Strict sectoral policies?

Another argument made by BNP Paribas is that its sectoral policies have evolved and have in fact been continuously strengthened since 2011.

  • BNP Paribas did indeed improve its policies on the fossil fuel sector, coming in second-best place in the report behind UniCredit, and first in the oil and gas sectors.
  • But while these policies have led to a drastic reduction in its financing of companies specializing in unconventional fossil fuels, the financial data published in the report show that these policies have had little to no impact on the sector’s majors. The oil and gas majors are sometimes among the largest operators in these sectors and are even planning further expansion. But they are so diversified that the share of their activity in these sectors remains below the exclusion thresholds adopted by BNP Paribas.
  • Although its policies on unconventional oil and gas are better on paper than those of other banks, BNP Paribas will not adequately respond to the climate emergency if it pairs the end of its support for specialised companies with more financing to oil and gas majors.
  • For example, what is the point of adopting a policy on shale oil and gas, as BNP Paribas has done, if it is to then go off and increase its financing to this sector more than any other bank, in absolute terms, between 2019 and 2020? This is exactly what BNP Paribas did, with $13 billion of fossil fuel financing in 2020 to BP and Chevron, even though they are among the biggest players in the sector.

A financed power mix which is less carbon intensive than the global average

As on many occasions in the past and in its annual publications, BNP Paribas points out that its financed power mix is less carbon intensive than the global average.

  • This type of comparison is at best clumsy, at worst misleading.

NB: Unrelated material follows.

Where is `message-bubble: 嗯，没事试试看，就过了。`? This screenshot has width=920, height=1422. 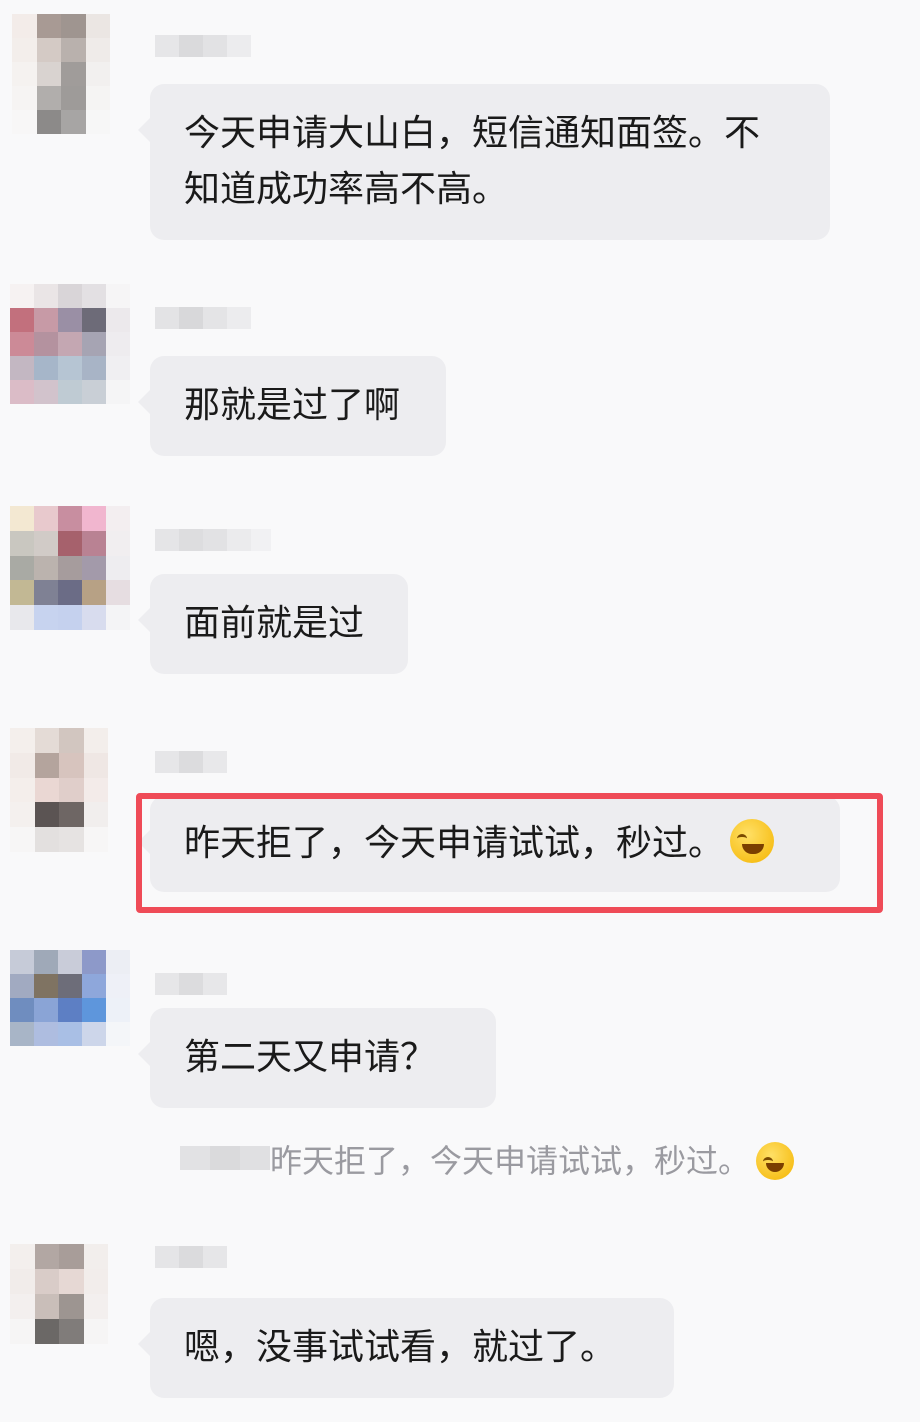
message-bubble: 嗯，没事试试看，就过了。 is located at coordinates (406, 1348).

BNP Paribas does not operate in the same way in all countries worldwide and is therefore naturally dependent on the energy choices made by the governments of countries where the bank is most active.
  • Thus, the choice of nuclear power by France and by a major historical client of the bank such as EDF necessarily has an impact on the financed electricity mix. This is not due to BNP Paribas’ political choices, but to a historical legacy.

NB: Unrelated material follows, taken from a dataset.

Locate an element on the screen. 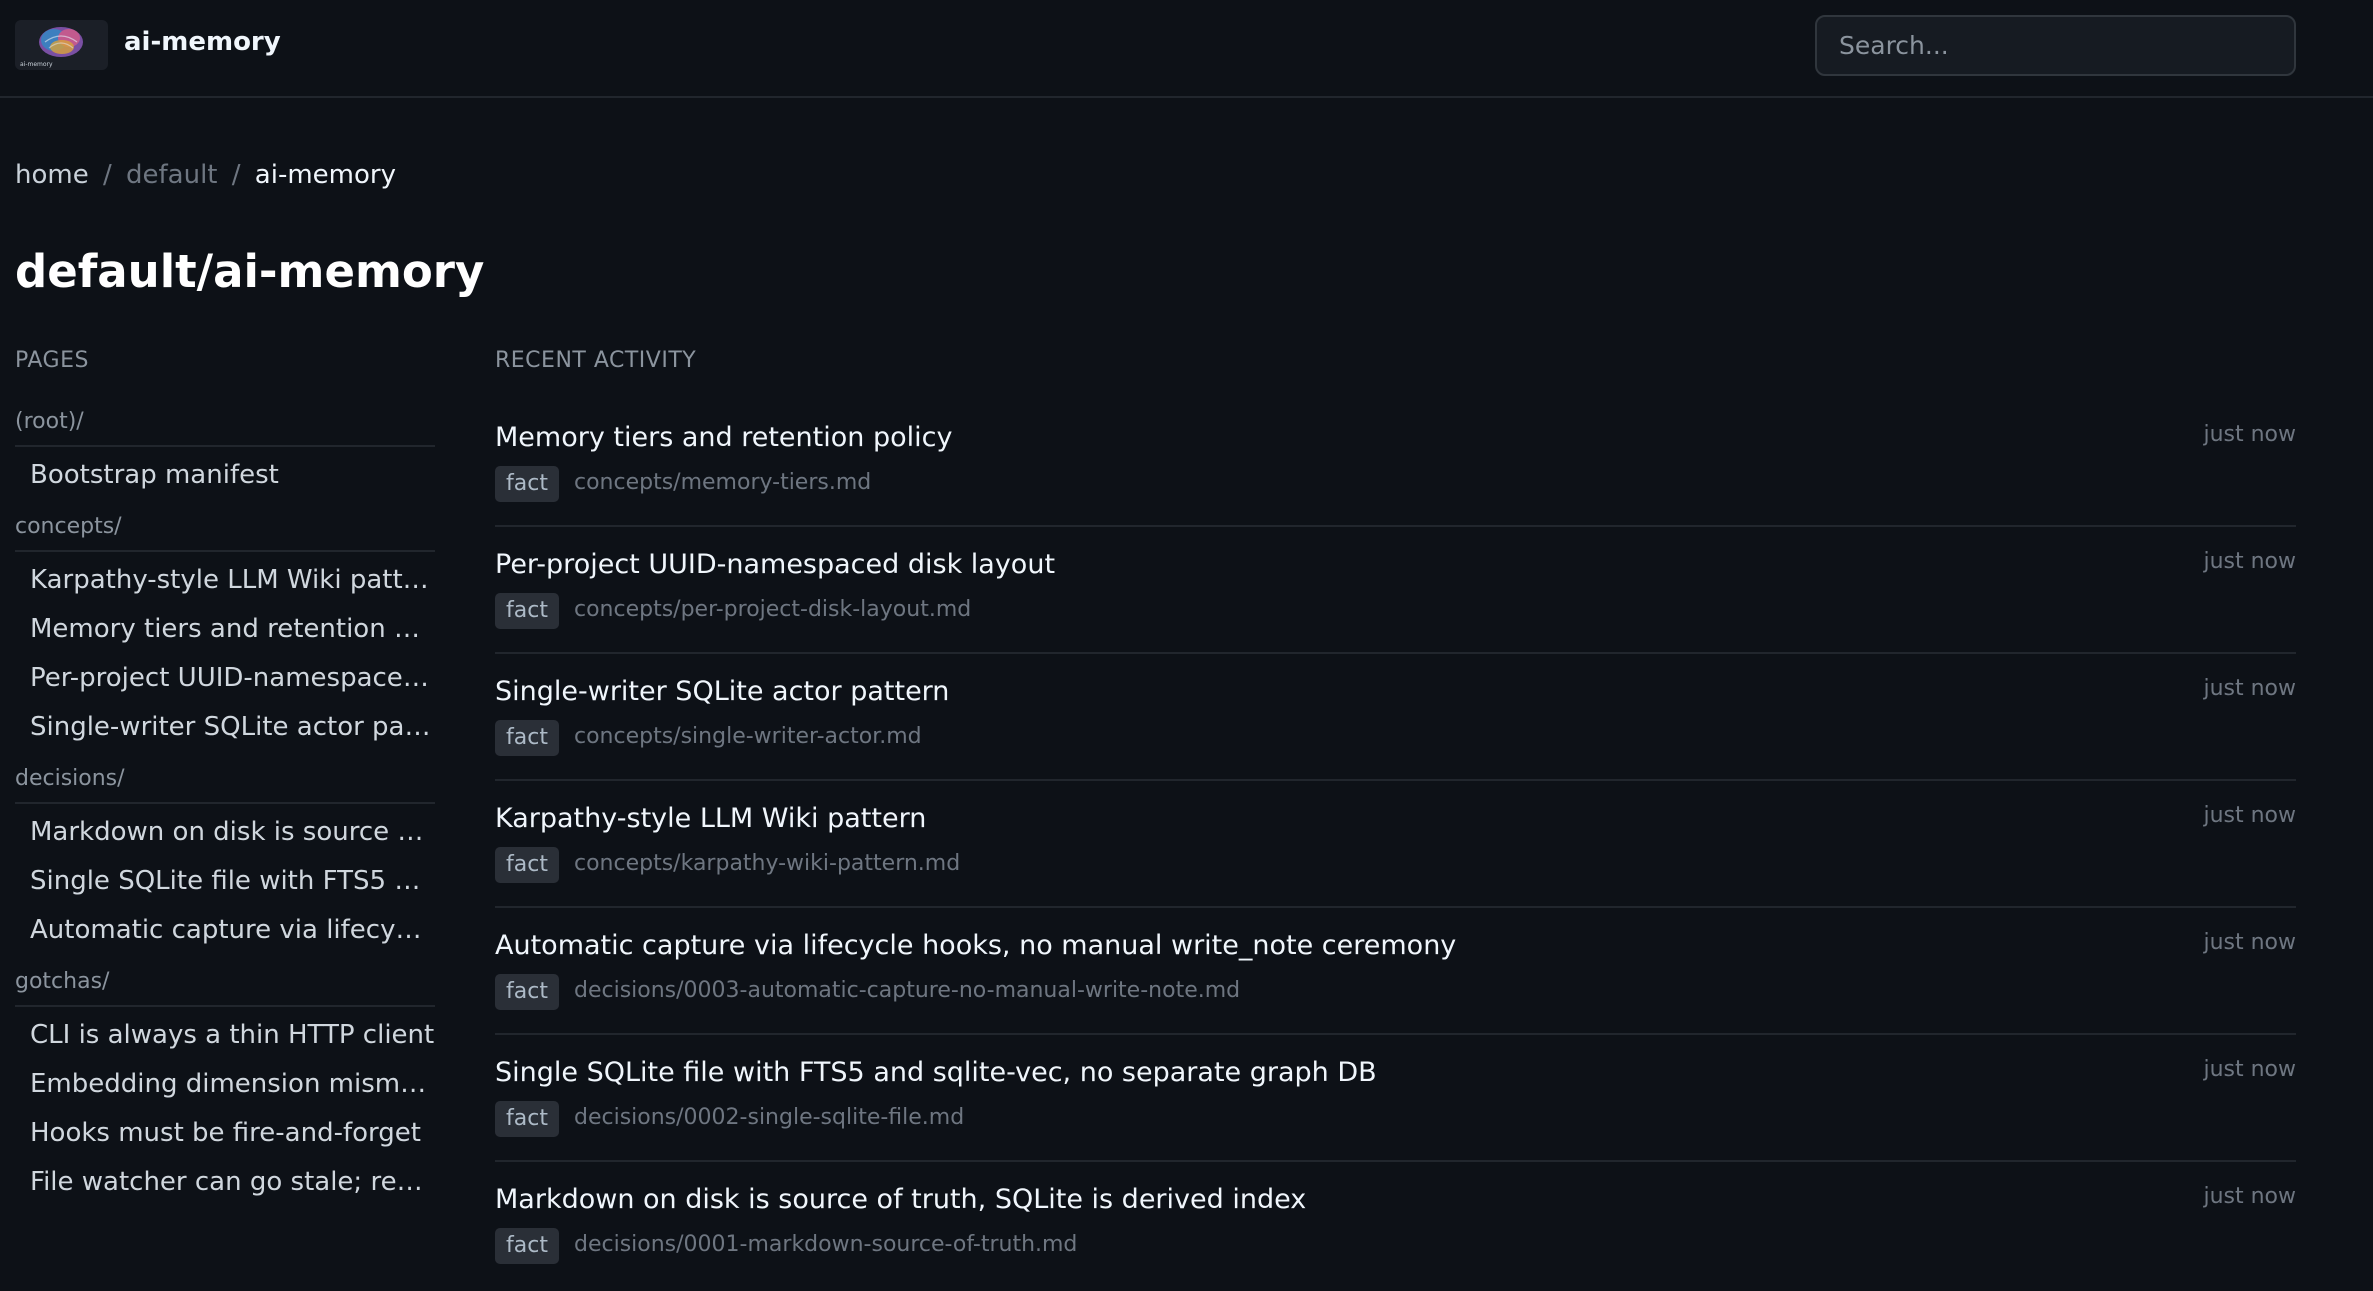 The height and width of the screenshot is (1291, 2373). pages-heading: PAGES is located at coordinates (52, 360).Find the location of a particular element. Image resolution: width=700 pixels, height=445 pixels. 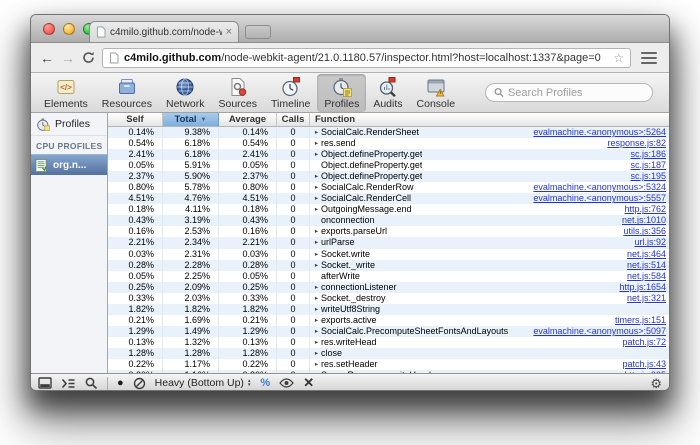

Alignment with the Paris Agreement’s objectives?

Eventually, BNP Paribas indicates at the end of its letter that the bank is in the process of implementing the PACTA methodology for the oil and gas sectors, which measures the alignment of companies and sectors with the climate objectives of the Paris Agreement.

The use of this methodology and approach is welcome, but it should not be used as a smokescreen to delay measures requiring immediate implementation, starting with the conditioning of support for the sector’s supermajors on the immediate halting of the sector’s expansion.

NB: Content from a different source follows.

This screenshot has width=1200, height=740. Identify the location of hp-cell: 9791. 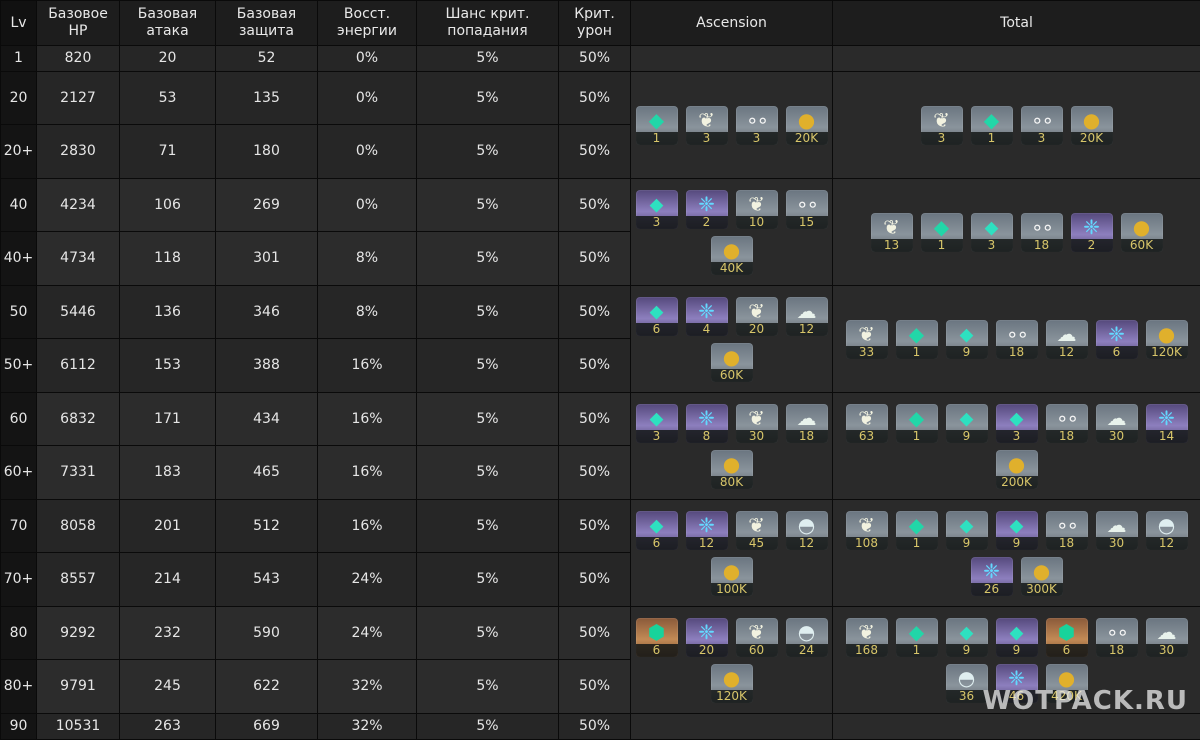
(78, 687).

Thibaut Ghirardi, Senior Manager, Finance ClimAct adds: “PACTA measures the alignment of the companies you finance with climate scenarios. Under these scenarios fossil fuel production needs to decline. In order for your financial exposures to fossil fuel companies to be aligned with the Paris agreement, these companies must be declining fossil fuel production and switching their business models. PACTA is a methodology, how banks use the PACTA results (ie divestment or engagement) is up to them. We hope banks use PACTA to actively align their portfolios with the Paris Agreement, and to take meaningful climate actions which is a priority for 2DII France.”